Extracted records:
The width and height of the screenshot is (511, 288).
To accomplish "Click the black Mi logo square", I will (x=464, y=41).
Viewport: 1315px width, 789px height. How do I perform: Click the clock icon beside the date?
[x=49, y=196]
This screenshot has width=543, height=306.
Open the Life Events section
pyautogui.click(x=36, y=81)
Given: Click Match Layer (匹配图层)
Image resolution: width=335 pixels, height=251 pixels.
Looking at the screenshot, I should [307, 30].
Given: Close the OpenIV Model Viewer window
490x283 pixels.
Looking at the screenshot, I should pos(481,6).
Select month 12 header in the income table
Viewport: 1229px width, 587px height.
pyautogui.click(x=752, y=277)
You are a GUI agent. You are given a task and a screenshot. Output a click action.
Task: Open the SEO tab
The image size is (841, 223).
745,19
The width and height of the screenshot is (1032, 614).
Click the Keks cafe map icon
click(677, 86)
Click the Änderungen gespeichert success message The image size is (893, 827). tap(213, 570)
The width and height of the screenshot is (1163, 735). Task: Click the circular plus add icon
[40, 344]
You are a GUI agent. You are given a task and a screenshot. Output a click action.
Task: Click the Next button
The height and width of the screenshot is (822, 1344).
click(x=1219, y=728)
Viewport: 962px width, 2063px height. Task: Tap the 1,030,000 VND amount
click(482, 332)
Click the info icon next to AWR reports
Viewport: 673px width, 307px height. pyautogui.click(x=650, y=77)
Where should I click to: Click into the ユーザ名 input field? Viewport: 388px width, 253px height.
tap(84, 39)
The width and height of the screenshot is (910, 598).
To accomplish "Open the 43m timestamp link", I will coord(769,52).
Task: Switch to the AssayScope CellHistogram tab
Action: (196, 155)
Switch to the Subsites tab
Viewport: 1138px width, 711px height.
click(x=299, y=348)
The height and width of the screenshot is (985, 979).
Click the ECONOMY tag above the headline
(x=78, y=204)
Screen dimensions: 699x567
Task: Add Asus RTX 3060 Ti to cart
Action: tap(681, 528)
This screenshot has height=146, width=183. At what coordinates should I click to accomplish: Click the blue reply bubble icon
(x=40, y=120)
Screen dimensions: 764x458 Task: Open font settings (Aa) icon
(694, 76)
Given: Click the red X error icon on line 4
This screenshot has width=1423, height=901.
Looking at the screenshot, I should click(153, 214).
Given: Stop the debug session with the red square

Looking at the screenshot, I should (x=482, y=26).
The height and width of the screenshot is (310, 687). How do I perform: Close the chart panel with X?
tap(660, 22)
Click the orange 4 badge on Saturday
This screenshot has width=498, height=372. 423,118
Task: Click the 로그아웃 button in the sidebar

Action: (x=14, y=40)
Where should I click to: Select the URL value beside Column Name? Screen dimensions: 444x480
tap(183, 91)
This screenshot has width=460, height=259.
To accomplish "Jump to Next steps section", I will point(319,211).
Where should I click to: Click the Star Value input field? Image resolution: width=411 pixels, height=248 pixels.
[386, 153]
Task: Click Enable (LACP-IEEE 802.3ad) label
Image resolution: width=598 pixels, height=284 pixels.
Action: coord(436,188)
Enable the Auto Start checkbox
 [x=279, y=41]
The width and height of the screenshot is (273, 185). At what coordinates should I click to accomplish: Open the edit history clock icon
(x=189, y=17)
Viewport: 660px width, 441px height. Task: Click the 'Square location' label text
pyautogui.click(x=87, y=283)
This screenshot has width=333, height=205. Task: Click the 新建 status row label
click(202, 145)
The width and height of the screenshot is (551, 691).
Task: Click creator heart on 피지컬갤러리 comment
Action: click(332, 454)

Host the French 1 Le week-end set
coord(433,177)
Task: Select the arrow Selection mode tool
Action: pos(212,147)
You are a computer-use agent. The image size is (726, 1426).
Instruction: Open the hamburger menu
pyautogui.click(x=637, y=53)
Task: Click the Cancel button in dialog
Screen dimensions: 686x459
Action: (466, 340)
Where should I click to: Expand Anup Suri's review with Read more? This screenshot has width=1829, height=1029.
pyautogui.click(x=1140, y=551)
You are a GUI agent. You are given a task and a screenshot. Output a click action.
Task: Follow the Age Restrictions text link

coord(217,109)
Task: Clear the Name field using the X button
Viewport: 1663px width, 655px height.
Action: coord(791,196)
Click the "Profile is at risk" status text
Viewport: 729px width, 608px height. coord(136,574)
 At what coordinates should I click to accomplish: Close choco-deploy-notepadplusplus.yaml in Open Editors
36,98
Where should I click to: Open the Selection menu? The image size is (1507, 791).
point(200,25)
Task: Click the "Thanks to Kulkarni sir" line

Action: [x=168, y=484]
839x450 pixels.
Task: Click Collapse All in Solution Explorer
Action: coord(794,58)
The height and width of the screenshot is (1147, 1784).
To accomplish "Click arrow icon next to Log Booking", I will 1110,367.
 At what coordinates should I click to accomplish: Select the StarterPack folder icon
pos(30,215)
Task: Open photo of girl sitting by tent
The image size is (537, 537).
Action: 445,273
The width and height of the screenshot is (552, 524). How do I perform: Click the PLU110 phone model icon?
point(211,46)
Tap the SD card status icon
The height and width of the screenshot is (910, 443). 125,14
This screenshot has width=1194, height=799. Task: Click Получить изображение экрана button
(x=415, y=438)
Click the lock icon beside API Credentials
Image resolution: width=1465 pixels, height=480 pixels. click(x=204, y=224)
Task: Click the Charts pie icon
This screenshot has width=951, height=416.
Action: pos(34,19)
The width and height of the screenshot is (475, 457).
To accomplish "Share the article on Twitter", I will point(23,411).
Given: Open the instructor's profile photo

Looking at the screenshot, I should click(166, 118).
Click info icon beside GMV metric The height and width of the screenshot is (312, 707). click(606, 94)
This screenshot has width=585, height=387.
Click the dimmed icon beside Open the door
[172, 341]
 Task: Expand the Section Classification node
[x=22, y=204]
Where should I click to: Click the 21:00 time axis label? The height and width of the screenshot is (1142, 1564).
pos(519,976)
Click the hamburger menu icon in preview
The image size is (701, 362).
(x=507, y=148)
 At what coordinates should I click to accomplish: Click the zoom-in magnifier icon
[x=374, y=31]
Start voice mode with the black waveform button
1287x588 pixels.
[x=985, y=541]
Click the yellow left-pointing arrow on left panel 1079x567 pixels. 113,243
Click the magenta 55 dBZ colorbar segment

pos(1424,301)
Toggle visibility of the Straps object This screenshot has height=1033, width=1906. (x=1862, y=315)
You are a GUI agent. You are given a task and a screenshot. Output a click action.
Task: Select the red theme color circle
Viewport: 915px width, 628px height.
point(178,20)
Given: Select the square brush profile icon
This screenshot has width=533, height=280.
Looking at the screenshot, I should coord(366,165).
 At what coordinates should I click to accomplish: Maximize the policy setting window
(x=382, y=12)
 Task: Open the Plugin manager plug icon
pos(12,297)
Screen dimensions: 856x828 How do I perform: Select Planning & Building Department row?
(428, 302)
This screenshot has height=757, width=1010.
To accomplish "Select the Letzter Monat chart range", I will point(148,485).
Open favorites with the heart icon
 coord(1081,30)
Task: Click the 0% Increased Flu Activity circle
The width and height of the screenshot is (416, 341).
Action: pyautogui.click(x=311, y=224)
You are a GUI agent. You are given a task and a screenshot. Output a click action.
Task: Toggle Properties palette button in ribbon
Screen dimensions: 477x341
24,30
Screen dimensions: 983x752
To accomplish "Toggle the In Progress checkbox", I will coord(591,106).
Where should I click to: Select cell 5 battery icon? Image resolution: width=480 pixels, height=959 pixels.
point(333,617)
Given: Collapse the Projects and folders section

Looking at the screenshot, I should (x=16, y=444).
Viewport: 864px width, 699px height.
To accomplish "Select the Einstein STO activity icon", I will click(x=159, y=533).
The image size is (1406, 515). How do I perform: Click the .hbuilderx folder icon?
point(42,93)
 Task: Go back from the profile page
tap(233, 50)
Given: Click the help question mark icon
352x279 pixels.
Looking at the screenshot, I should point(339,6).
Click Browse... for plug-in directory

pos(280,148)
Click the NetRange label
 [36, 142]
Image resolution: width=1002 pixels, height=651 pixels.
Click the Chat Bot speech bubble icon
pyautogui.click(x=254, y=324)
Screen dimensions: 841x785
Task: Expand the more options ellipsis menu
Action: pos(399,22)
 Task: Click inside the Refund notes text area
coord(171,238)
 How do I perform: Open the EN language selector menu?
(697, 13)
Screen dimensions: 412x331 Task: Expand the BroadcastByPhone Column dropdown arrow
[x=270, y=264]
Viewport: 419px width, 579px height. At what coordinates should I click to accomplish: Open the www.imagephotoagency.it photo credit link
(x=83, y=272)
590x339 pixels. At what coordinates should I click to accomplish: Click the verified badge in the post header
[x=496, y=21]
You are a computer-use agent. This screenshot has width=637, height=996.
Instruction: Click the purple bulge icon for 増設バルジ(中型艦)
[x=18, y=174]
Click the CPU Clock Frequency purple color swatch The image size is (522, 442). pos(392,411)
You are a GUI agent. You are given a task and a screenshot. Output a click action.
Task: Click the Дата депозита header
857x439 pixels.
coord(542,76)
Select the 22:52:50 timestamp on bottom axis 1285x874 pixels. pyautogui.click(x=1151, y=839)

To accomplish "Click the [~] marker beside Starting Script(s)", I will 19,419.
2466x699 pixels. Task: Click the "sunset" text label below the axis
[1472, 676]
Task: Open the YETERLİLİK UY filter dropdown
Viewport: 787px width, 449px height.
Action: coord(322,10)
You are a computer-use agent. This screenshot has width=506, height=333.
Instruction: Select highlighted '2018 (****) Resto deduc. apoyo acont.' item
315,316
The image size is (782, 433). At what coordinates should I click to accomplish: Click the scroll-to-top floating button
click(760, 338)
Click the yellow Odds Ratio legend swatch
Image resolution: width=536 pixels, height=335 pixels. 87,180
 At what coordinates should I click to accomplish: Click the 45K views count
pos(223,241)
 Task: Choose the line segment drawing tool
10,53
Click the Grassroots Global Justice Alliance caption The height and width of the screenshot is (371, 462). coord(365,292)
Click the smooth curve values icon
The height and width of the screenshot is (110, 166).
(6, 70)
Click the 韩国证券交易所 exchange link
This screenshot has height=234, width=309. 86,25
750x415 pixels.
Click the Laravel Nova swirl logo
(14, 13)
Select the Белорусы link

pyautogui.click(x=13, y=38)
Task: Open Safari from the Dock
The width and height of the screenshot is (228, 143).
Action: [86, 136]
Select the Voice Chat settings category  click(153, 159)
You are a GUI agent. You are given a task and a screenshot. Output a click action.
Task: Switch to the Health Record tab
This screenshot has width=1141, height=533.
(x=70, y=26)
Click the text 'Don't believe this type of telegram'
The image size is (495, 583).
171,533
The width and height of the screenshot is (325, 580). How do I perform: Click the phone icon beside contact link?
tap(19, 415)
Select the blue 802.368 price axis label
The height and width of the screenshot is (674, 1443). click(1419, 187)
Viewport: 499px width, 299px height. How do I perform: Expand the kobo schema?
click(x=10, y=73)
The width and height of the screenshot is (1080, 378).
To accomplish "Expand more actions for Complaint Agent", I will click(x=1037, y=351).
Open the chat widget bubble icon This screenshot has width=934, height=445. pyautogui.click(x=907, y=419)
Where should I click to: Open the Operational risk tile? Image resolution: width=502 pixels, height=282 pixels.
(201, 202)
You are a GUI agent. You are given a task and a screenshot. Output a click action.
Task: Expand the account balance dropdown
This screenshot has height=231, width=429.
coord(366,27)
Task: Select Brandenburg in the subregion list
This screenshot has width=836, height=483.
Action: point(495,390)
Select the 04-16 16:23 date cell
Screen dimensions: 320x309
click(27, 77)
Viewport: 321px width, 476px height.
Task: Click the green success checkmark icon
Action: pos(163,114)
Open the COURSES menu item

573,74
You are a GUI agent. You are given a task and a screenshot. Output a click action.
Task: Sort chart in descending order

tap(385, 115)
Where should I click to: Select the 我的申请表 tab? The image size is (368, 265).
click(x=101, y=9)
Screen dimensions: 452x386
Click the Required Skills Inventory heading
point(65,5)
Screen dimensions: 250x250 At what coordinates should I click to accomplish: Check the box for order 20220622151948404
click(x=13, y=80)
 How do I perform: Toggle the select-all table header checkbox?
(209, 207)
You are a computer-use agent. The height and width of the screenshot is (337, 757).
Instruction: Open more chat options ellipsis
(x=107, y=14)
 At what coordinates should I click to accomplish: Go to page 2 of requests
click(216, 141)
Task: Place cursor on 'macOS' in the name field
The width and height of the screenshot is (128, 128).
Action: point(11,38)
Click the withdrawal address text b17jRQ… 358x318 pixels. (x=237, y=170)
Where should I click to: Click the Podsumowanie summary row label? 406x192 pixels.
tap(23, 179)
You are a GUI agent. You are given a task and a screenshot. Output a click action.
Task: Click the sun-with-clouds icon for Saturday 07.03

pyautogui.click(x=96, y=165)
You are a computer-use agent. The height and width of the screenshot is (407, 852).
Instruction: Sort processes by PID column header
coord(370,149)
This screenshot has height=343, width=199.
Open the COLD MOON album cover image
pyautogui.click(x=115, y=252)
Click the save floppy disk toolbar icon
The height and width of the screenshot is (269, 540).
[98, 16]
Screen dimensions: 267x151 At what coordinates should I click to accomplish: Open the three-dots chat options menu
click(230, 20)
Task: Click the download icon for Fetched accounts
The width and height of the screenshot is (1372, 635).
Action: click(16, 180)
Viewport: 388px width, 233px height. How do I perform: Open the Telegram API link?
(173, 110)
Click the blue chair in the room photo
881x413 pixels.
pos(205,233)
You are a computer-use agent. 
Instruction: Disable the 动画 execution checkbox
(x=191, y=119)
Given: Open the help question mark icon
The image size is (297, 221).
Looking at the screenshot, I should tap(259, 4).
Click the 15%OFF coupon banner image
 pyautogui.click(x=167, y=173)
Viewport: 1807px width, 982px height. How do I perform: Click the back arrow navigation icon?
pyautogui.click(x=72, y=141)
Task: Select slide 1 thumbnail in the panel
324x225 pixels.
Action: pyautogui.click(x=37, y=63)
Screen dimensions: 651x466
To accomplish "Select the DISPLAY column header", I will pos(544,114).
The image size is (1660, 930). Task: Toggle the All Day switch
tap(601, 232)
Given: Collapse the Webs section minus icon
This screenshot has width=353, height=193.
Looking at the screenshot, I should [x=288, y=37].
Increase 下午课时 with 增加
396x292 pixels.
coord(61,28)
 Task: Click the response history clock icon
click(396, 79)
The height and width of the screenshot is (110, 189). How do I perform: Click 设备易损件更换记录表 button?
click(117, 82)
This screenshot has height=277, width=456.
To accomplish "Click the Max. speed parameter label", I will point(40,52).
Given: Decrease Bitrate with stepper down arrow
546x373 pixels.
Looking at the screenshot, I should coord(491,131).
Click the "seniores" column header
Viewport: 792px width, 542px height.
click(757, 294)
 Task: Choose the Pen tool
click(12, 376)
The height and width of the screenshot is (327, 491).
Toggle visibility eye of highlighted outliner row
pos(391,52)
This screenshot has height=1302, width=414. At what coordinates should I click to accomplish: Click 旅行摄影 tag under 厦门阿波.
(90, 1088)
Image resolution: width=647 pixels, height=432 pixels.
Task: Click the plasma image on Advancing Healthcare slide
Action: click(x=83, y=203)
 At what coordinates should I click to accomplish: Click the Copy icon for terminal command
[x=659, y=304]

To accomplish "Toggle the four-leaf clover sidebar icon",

• _Task goal_
Only the lines above from the one with "The height and width of the screenshot is (1147, 1784)." up to and including the one with "Click info icon" should be repeated, exactly as written.

• _Response area_
The height and width of the screenshot is (1147, 1784).
To accomplish "Click arrow icon next to Log Booking", I will 1110,367.
 At what coordinates should I click to accomplish: Select the StarterPack folder icon
pos(30,215)
Task: Open photo of girl sitting by tent
The image size is (537, 537).
Action: 445,273
The width and height of the screenshot is (552, 524). How do I perform: Click the PLU110 phone model icon?
point(211,46)
Tap the SD card status icon
The height and width of the screenshot is (910, 443). 125,14
This screenshot has width=1194, height=799. Task: Click Получить изображение экрана button
(x=415, y=438)
Click the lock icon beside API Credentials
Image resolution: width=1465 pixels, height=480 pixels. click(x=204, y=224)
Task: Click the Charts pie icon
This screenshot has width=951, height=416.
Action: pos(34,19)
The width and height of the screenshot is (475, 457).
To accomplish "Share the article on Twitter", I will point(23,411).
Given: Open the instructor's profile photo

Looking at the screenshot, I should click(166, 118).
Click info icon beside GMV metric The height and width of the screenshot is (312, 707). click(606, 94)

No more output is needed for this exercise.